I have been slowly working to get my current HTPC moved to WHS thanks to the WHS version of SageTV and their new (but hard to get) HD extender. I get the additional features of WHS and can move the computer from my living room to a closet and use a small, quiet extender box in my entertainment center.

But I have to agree that I'm reluctant to drop the money on an OEM copy for all the reasons you outline. I would have a multi-HDD setup and normaly do edit files on the HTPC/server, so I have no reason to jump on this bandwagon right now.

I'm hoping MS is smart enough to keep this product around, it was/is a step in the right direction but I can't support it yet until I know it's stable and safe.

Reply
The solution is simple... by petersterncan, 616 days ago
The solution is simple... never use software RAID. Only use RAID with a proper hardware-based solution.

Just for performance reasons alone it's a bad idea. Yeah, it seems to be practically as fast in a benchmark situation... but have a bunch of other stuff running and then see how well it does!



Reply
RE: The solution is simple... by beoba, 616 days ago
This isn't even software RAID, it's above the level of the filesystem, while software RAID would be below it.
☆ ☆ ☆
• **Action item**
Please list every abbreviation written entirely in capital letters that appears in the forum thread, each one only once. The lines that come next are separate material and are not part of the forum thread.

(Dataset entries)
☆ ☆ ☆
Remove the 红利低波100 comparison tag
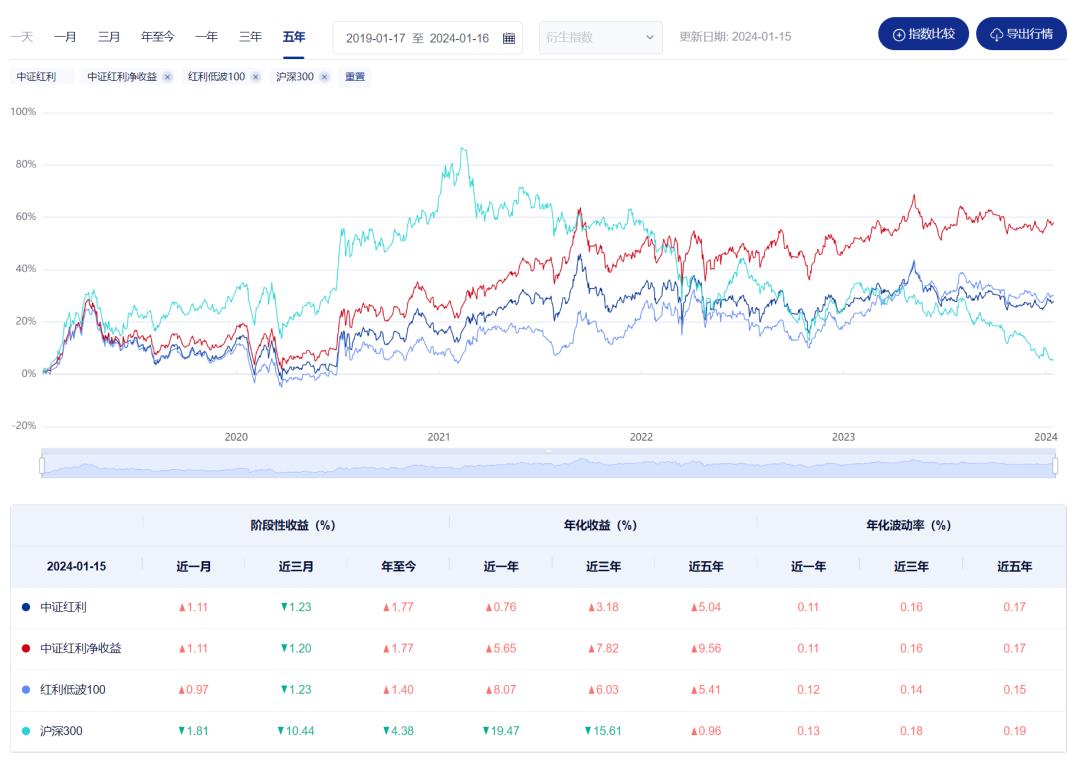 coord(256,77)
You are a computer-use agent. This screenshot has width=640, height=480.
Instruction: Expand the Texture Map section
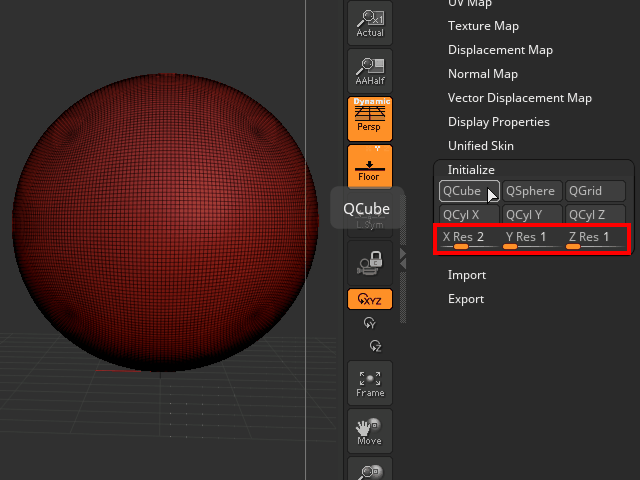tap(483, 26)
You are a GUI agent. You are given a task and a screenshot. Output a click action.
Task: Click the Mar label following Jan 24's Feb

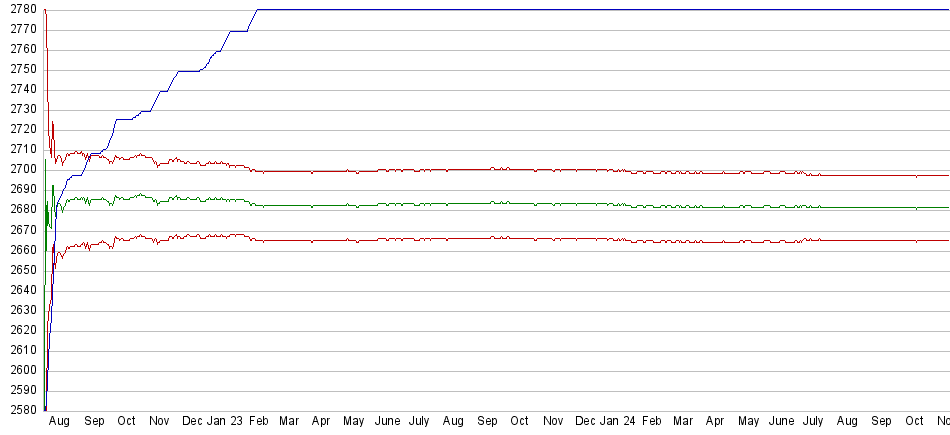(683, 422)
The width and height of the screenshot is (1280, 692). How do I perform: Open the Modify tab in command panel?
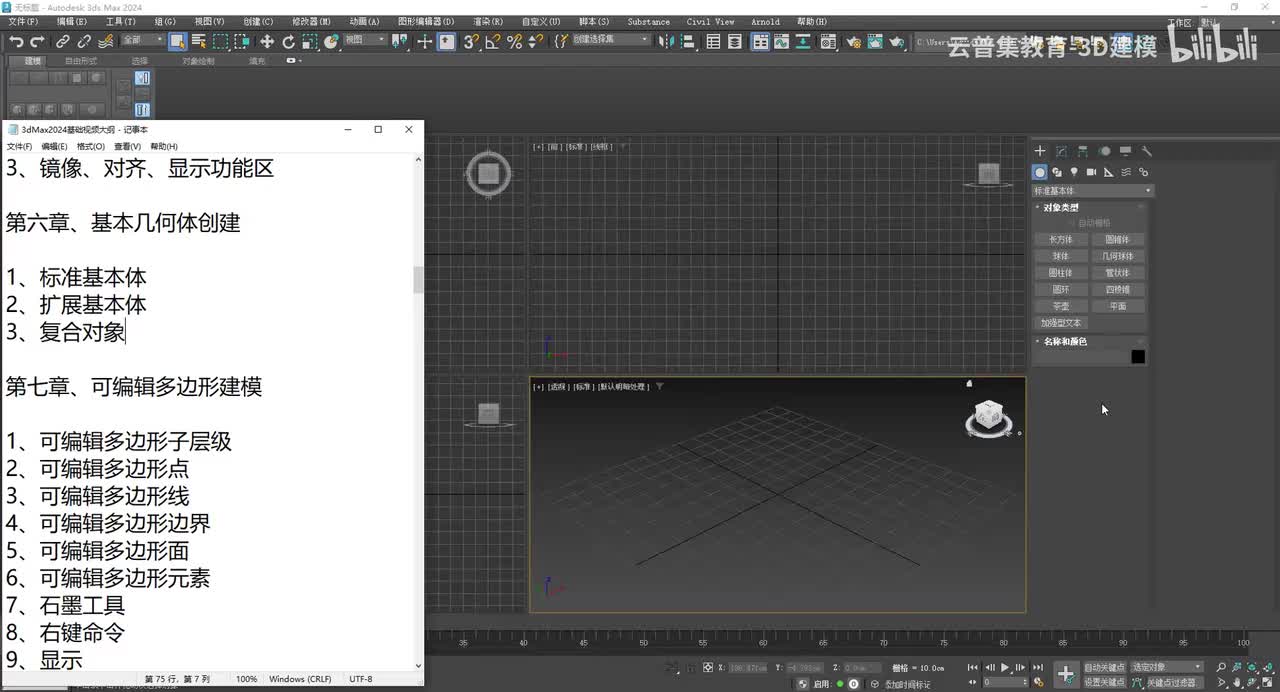1061,152
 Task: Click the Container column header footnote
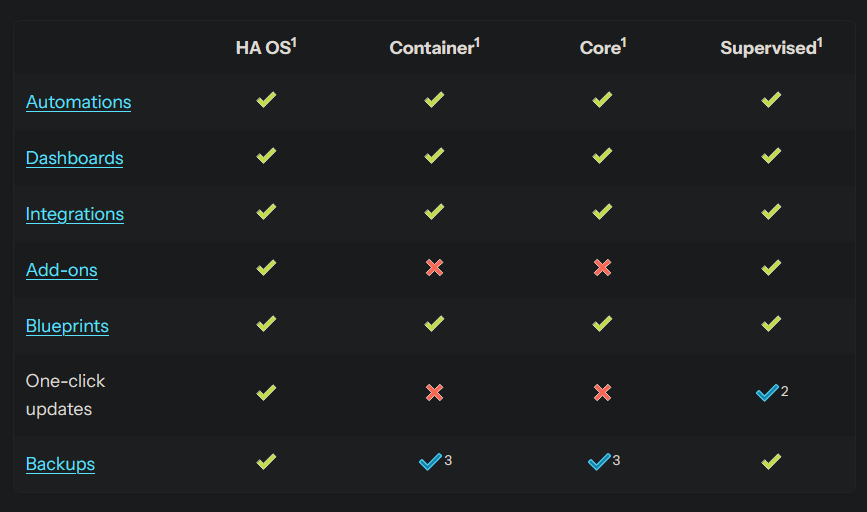click(x=478, y=42)
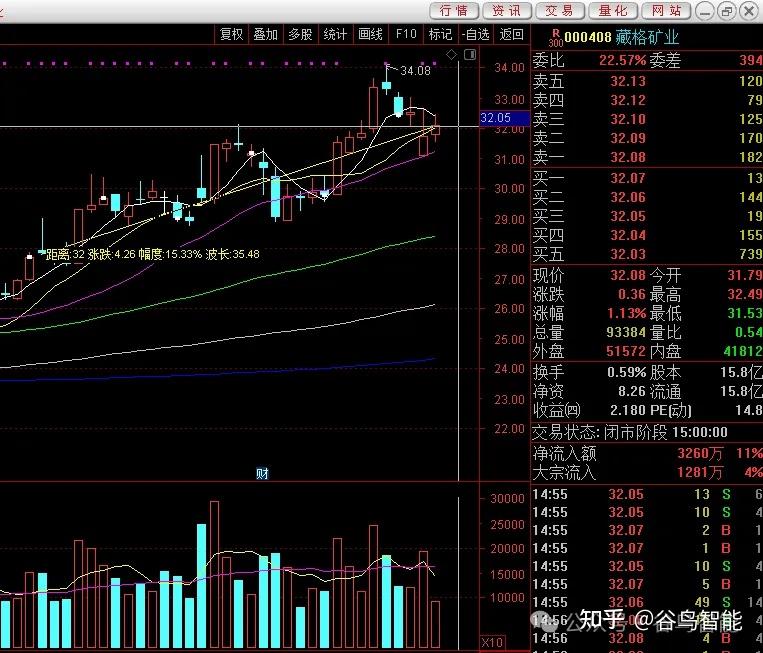Image resolution: width=763 pixels, height=653 pixels.
Task: Click the panel toggle icon beside the diamond
Action: [465, 53]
☆ ☆ ☆
• **Answer to this task**
HTPC, WHS, HD, OEM, HDD, MS, RAID